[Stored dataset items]
START

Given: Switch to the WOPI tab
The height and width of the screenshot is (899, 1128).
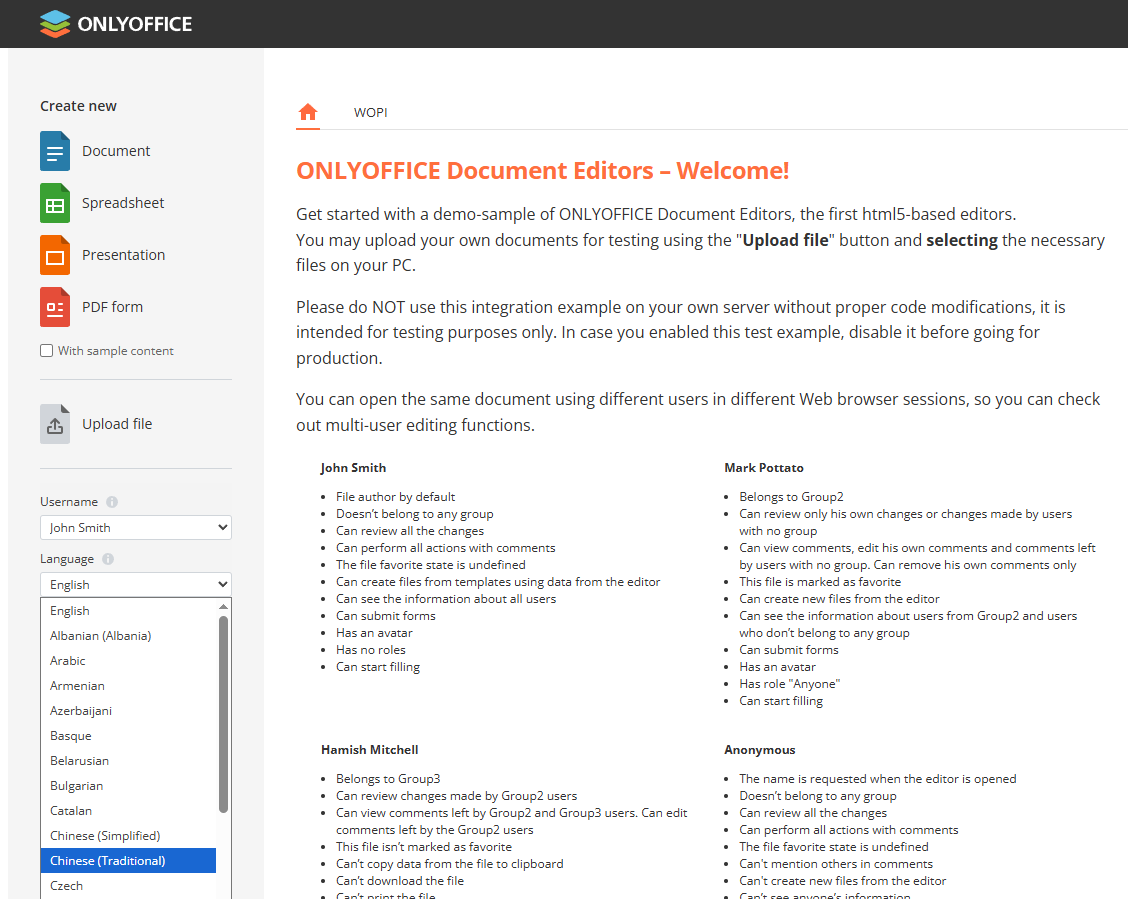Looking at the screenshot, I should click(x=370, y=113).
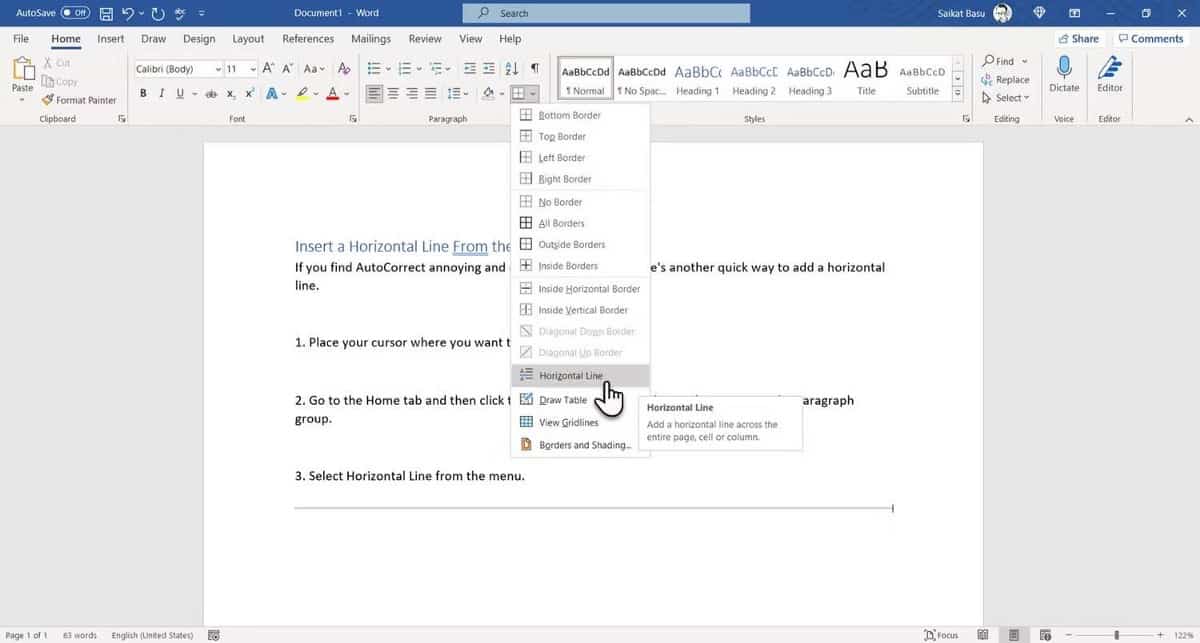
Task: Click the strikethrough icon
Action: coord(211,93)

END

WHAT IS ASKED:
Copy out every row above word for word, leaving out the pictures.

OUTPUT OF THE TASK:
Given: Switch to the WOPI tab
The height and width of the screenshot is (899, 1128).
Looking at the screenshot, I should click(x=370, y=113).
Task: Click the strikethrough icon
Action: coord(211,93)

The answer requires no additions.